Correspondence to: Dr. Jong Hun Kim, Division of Infectious Diseases, University of Pittsburgh Medical Center, Falk Medical Building, Ste 3A, 3601 Fifth Avenue, Pittsburgh, PA 15213-2582, United States. kimj4@upmc.edu
Telephone: +1-412-6486406 Fax: +1-412-6486399
Received: June 26, 2009
Revised: December 8, 2009
Accepted: December 15, 2009
Published online: March 7, 2010
Abstract

AIM: To study factors associated with loss of hepatitis B surface antigen (HBsAg) in patients co-infected with human immunodeficiency virus (HIV) and hepatitis B virus (HBV).

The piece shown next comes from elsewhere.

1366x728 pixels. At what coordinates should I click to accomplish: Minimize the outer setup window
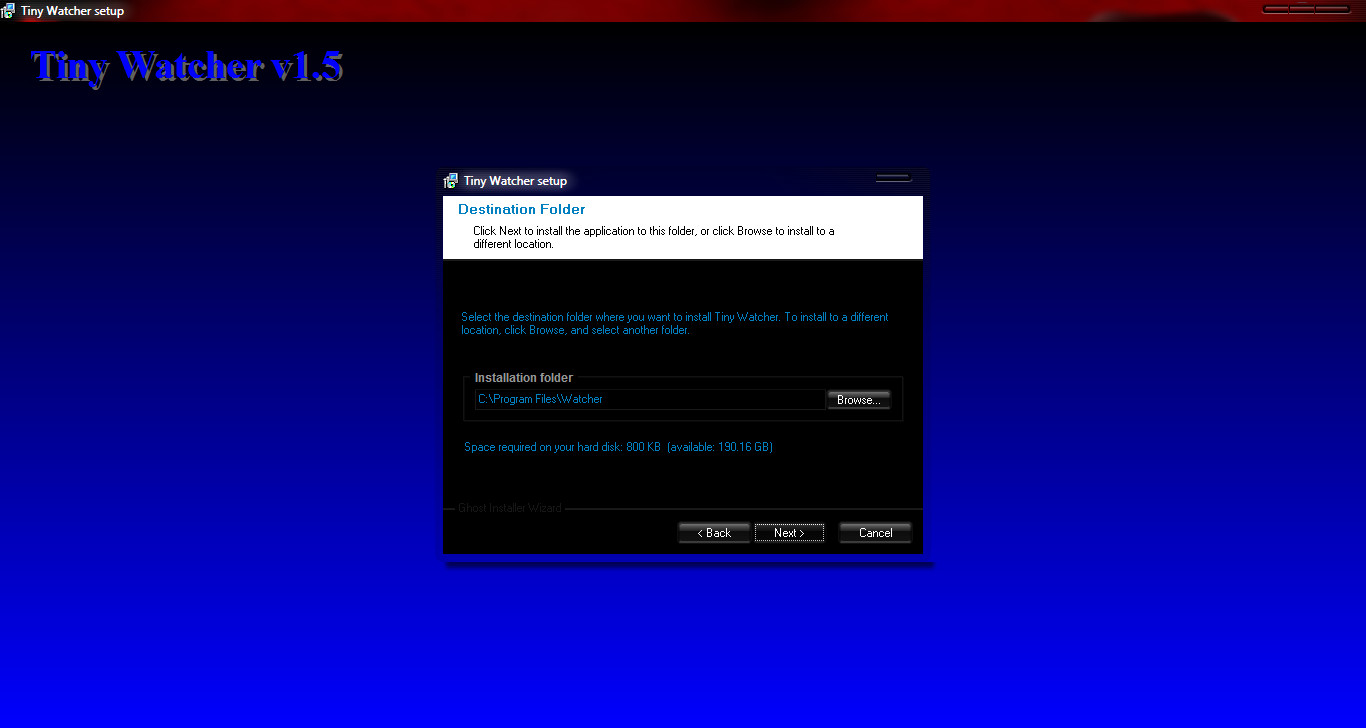pyautogui.click(x=1275, y=9)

METHODS: We retrospectively reviewed the medical records of 5681 patients followed up at two New York City HIV clinics from January 1999 to May 2007. Clinical and laboratory parameters including baseline and follow-up HIV viral loads, CD4 cell counts, alanine transaminase levels, demographics, presence of hepatitis C infection, and treatment with highly active antiretroviral therapy dually active against both HIV and HBV infection, were analyzed to determine factors associated with loss of HBsAg.

RESULTS: Three hundred and fifty five patients (355/5681, 6.84%) were co-infected with HIV and HBV and were evaluated. Of these, 226 patients with more than 12 mo follow-up were included in further analysis to determine factors associated with loss of HBsAg in the long-term follow-up. In the univariate analysis, baseline CD4 cell count was associated with loss of HBsAg (P = 0.052). Cox regression analysis revealed that loss of HBsAg was associated with baseline CD4 cell count > 500 cells/mm3 (P = 0.016, odds ratio: 76.174, 95% confidence interval: 2.233-2598.481).

CONCLUSION: Our study showed an interesting association of loss of HBsAg in HIV-HBV co-infected patients with higher CD4 cell count, suggesting that T-cell cytolytic activity against HBV may still be effective in clearing HBV infection.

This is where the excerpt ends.